In 2012 the American Board of Medical Specialties (ABMS) approved IR as a primary specialty in medicine. In 2016 the first class of interventional radiology residents matched to matriculate in 2017. The traditional 1-year adult IR fellowships will end in 2020. The new curriculum incorporates more interventional radiology throughout the training as well as 2 focused years and other clinical rotations such as an intensive care unit rotation [14,15,16]. The pediatric IR community is clearly divided and unsure as to the effect this will have on the specialty. Only time will tell the true effect this change in training will have on pediatric interventional radiology.
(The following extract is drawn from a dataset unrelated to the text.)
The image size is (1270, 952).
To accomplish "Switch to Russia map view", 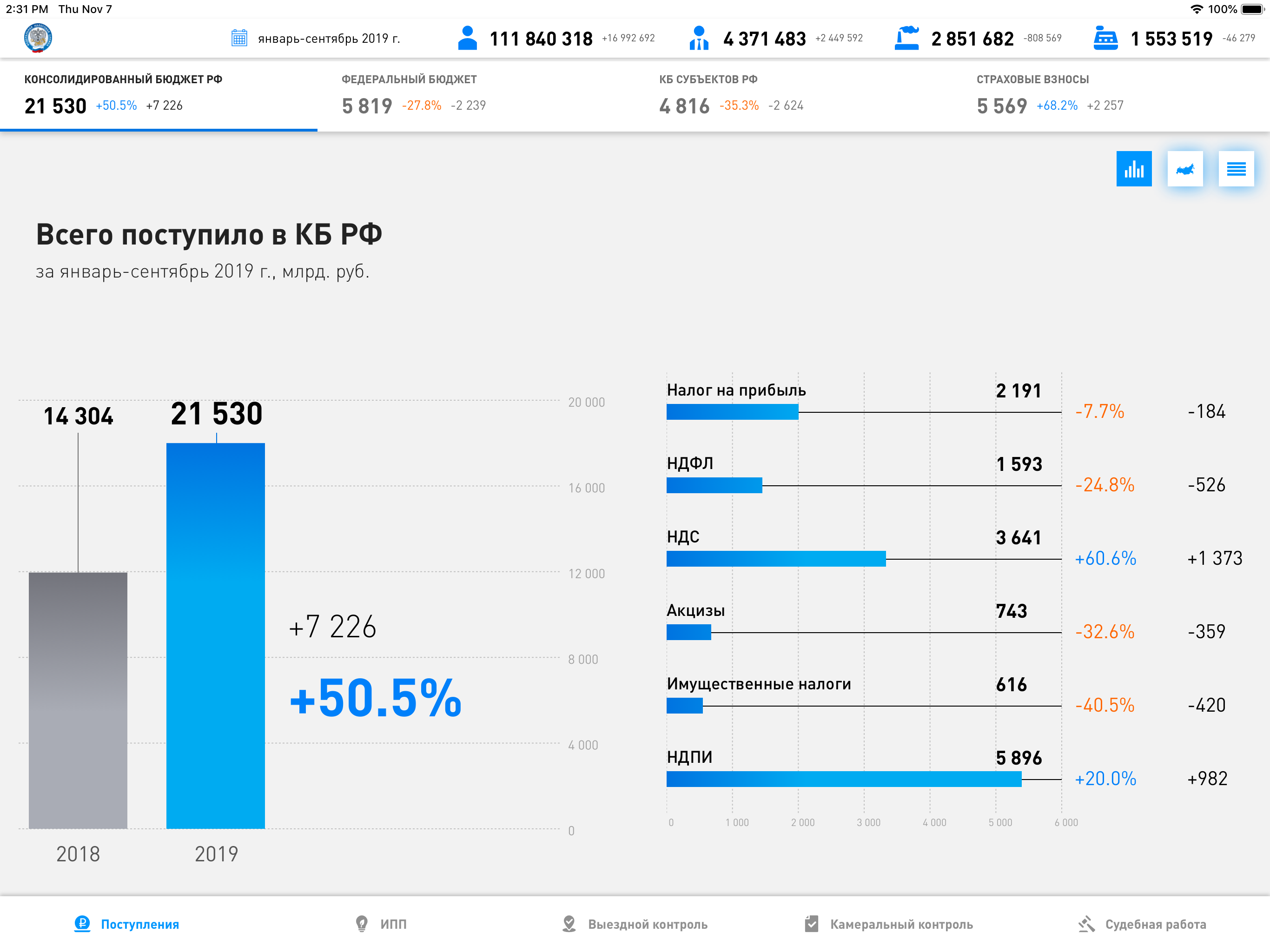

Pediatric IR has a distinct set of challenges when compared to diagnostic pediatric radiology and adult IR. Challenges include the small size of the subspecialty, the pediatric patient population and family dynamics, non-standardization of training, disparate skill sets, and support issues including anesthesia time, procedure room space, and clinical infrastructure [4, 5]. The perceived greatest challenge to the specialty has changed over the last 10 years, reflecting changes in the specialty. In 2005 the largest concern was a lack of pediatric IR workforce, which was clearly demonstrated with the mean call for a pediatric IR being approximately 45% of the year, or 165 days [4]. Currently the greatest challenges relate to lack of adequate sedation support and room space, and differing operator skill sets.

Conclusion

Pediatric interventional radiology practitioners and services have grown significantly since 2005. The specialty has become more clinically focused over the last 10 years, with an increase in admitting services, clinics and rounding. Despite advances in the field, many challenges remain including anesthesia and hospital support and the uncertain impact of the new interventional radiology residency on pediatric interventional radiology training.